The Ten Network has become the second major Australian media group to blink and approach the market for much needed new capital as advertising revenues fade and profits slump.
It will seek less than $100 million to try and improve its finances as advertising slows more sharply than thought. Ten’s move follows the refinancing by PBL Media late last year that has kept the Nine Network on air and out of the hands of receivers.
Ten’s plan will see its struggling Canadian parent, Canwest, diluted from its present stake of nearly 57% — it can’t afford to maintain that size stake in the company. The issue will raise at best $60-$80 million, if the recent discounts in similar issues are followed.
The Network’s first-half operating profits will be down by around 28% and revenues from its core TV business will be around 12% lower. It has also revealed write-offs and write-downs of nearly $150 million dollars in asset values in the group’s outdoor business (Eye Corp) and at the TV division. Ten will record a loss for the first half to the end of February given the size of the write-downs.
Canwest would have been required to fund nearly 57% of any issue: that it can’t tells us how stricken its finances must be and how close to the edge its financial strength must be. It has already warned for a second time in five months that it could breach loan covenants on some debts.
As an indication of the desperation for the money, Ten is making a non-underwritten issue of around 13% of its issued capital, and will have to accept a big discount from the last sale price of 93 cents.
Qantas, GPT and Lend Lease all had to take big price discounts in underwritten placements; the last company to go down this route was Transfield Services and it took the best part of two weeks to get the money arranged in late November, early December.
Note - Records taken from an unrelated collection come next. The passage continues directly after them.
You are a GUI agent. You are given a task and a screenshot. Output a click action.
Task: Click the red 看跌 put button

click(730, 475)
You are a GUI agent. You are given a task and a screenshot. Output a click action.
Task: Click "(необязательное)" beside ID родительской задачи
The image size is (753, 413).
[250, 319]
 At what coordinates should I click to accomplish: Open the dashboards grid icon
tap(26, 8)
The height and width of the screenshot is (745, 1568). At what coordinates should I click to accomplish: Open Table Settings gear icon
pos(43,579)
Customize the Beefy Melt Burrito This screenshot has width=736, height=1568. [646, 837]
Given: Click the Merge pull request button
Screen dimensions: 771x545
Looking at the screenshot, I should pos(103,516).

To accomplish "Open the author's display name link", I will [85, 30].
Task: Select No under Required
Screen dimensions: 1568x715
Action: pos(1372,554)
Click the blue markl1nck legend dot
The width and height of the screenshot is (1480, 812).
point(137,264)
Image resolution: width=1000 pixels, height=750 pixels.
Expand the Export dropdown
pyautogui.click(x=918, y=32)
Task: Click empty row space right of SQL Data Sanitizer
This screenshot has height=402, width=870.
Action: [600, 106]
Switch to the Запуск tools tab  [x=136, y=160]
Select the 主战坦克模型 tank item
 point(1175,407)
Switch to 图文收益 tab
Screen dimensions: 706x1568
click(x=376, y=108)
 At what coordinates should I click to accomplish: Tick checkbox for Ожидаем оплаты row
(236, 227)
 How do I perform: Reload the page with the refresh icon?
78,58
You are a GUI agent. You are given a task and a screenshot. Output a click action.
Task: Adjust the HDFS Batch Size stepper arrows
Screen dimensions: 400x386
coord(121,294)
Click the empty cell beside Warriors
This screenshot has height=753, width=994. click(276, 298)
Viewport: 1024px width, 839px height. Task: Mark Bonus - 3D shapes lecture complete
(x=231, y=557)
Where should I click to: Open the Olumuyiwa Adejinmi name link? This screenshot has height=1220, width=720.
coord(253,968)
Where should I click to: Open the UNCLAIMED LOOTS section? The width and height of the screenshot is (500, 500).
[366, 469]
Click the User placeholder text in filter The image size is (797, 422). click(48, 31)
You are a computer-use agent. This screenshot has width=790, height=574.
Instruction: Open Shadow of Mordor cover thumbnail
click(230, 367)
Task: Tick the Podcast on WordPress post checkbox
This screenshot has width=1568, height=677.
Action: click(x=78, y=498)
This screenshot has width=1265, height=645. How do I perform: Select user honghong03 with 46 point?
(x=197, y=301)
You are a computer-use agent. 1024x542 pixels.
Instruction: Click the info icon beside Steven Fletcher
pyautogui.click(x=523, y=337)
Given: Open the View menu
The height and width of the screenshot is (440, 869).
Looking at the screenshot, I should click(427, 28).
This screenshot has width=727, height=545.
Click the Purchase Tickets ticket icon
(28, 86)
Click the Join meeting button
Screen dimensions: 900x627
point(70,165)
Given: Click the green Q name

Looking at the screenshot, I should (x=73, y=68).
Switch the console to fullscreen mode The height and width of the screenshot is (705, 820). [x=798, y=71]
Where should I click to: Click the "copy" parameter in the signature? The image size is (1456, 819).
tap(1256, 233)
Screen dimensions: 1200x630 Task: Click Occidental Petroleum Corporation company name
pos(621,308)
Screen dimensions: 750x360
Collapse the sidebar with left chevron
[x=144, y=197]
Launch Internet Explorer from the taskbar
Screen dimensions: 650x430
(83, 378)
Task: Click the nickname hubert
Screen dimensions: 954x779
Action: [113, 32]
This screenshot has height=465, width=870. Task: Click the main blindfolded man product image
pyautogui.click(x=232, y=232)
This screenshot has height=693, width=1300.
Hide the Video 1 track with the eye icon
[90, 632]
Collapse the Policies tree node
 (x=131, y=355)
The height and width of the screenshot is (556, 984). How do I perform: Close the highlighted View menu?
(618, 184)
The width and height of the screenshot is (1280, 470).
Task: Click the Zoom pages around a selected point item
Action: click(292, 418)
Ten said today that will sell up 120 million new shares to raise the funds.
Bruce Gordon’s WIN Corp won’t be happy. It’s facing huge losses on its Ten stake of around 13% and will be forced to cough up as much as $10 million to maintain its holding of 13%. That doesn’t sound much, but in the current climate, it’s a lot of money, especially when its still arguing with the Nine Network over this year’s affiliation agreement payments.
Why would anyone be stupid enough to invest in an industry which is, to put it bluntly, rooted?